Writer/directors are in a league of their own when it comes to directing their own work. Having spawned their creation they are then so attached to the project that long before filming begins they have an in-depth idea of how the movie will play, the actors and the crew they want to work with and most importantly, the motivation and nuances of their characters. McDonagh’s screenplay is razor sharp, so focused that there is not a line of dialogue that fails to progress the narrative. Subtle development of character and the film’s narrative flow is comparable to Kenneth Lonnergan’s exemplary Oscar winning script of Manchester By The Sea. McDonagh’s screenplay is a worthy contender for this year’s Oscar.

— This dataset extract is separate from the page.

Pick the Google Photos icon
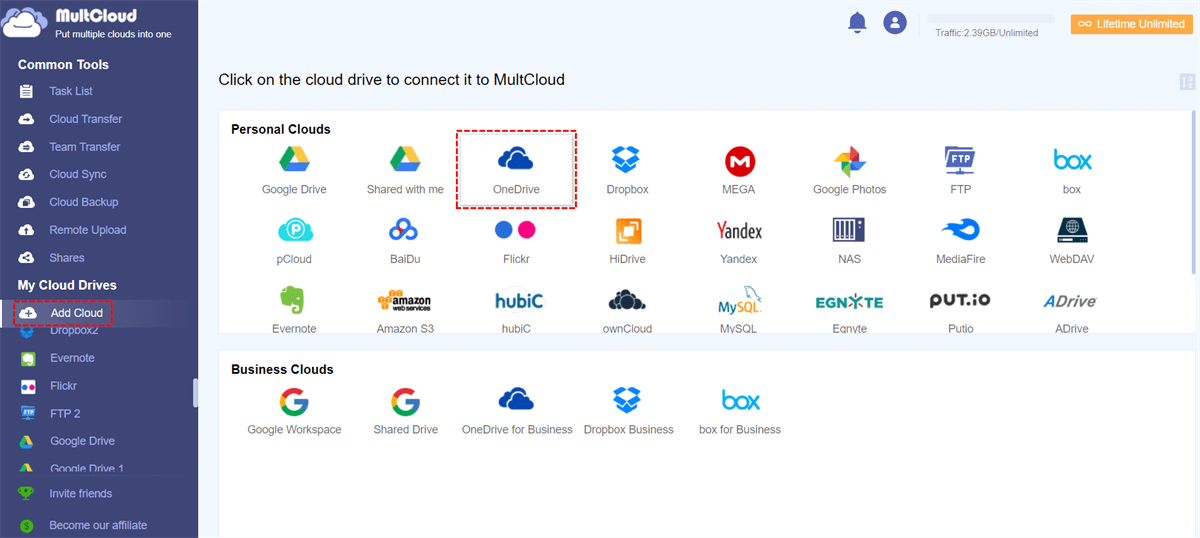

Following her Golden Globe Best Actress award Frances McDormand recently received a further win at the Screen Actors Guild where Sam Rockwell picked up Best Supporting Actor. McDormand is in pole position to receive her second Oscar in March along with Martin McDonagh for best director. Without doubt Three Billboards is my favourite film of the year. Were it not for the controversy surrounding Sam Rockwell’s character I would hazard a bet on the movie being awarded Best Film of the year.